Aramark argued that some of the plaintiffs’ claims were preempted by federal law because they implicated the terms of its collective bargaining agreement (CBA) with its unionized employees. The federal Labor-Management Relations Act allows parties to a CBA to sue for a breach of the agreement, and preempts other legal claims that would require a court to interpret the terms of the CBA. The Court found that the CBA contained detailed provisions setting rates of pay that employees were to receive in a variety of circumstances. Because the plaintiffs’ breach of implied contract claim, unjust enrichment claim, and overtime claim each would require an interpretation of the CBA’s pay provisions, the Court found that they were preempted. Similarly, the Court held that the plaintiffs’ claims under the prompt payment of wages statute were preempted to the extent that those claims were based on an underlying allegation that Aramark had not paid them all sums they were due because the amount they were owed was dictated by the CBA.

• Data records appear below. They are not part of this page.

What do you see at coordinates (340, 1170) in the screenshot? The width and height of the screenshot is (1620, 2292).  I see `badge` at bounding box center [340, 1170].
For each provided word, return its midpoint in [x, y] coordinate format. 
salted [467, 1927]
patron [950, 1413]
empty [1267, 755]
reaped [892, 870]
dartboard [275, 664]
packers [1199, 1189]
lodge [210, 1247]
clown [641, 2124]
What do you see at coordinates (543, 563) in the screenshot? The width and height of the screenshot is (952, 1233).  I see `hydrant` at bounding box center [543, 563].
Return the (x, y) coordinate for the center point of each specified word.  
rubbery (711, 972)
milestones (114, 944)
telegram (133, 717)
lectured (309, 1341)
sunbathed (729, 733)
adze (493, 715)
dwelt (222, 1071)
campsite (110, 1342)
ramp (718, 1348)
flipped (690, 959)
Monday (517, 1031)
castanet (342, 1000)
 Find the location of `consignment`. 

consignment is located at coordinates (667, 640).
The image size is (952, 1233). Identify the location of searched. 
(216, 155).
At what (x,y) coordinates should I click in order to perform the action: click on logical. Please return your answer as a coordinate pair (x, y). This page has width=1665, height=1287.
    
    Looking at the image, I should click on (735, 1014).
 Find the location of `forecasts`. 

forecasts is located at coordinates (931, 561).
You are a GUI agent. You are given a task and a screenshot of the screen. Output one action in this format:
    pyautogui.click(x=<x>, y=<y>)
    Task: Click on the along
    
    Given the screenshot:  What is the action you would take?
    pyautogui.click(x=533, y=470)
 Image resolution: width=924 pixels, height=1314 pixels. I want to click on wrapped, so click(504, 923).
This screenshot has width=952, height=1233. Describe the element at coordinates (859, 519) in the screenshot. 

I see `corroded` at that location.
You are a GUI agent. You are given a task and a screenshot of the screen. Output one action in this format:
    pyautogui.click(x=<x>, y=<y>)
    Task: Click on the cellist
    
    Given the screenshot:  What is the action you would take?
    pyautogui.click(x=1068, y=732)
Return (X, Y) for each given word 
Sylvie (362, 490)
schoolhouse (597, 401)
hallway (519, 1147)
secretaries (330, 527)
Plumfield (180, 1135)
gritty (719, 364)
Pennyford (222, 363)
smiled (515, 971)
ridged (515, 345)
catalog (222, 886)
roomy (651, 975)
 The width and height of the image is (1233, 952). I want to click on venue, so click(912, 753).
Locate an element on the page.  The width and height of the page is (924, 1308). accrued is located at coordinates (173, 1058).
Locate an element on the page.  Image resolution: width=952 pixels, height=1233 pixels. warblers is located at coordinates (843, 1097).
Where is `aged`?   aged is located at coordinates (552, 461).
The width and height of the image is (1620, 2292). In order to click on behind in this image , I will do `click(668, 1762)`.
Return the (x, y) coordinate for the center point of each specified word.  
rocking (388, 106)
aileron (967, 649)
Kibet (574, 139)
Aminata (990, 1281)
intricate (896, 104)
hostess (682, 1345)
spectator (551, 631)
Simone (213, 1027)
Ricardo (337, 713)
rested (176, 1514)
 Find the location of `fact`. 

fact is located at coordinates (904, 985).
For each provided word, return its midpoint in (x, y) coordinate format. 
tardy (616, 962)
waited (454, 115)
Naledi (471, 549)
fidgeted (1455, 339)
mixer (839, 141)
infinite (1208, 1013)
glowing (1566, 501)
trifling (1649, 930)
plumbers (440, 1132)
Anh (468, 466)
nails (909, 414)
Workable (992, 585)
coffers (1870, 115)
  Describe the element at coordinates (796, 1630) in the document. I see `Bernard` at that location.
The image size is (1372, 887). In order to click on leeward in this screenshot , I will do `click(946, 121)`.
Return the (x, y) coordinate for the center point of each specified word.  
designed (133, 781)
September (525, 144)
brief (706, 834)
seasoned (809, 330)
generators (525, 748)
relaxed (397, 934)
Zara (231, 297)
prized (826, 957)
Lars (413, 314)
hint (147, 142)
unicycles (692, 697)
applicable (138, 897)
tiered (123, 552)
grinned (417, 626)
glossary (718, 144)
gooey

The Court also dismissed the plaintiffs’ interference with advantageous relations claim, which asserted that Aramark had interfered with the relationship between the servers at Fenway Park and the stadium’s patrons by failing to give the servers all service fees and gratuities collected from the patrons. The Court reasoned that there was no direct business relationship between the patrons and the servers because the service fees at issue were automatically added to the patrons’ bills and were “not a discretionary payment based on [their] perception of the quality of the service.”
The District Court’s rejection of the plaintiffs’ efforts to expand their claims is a positive sign for employers. The conglomeration of multiple claims in wage cases is an increasingly common tactic that plaintiffs’ lawyers use to increase the burden of litigation on employers and increase the value of claims. The ability to dispose of extraneous claims in such cases at an early stage, particularly those that expand employers’ exposure, is vital to employers’ effective defense in these onerous wage and hour class action lawsuits.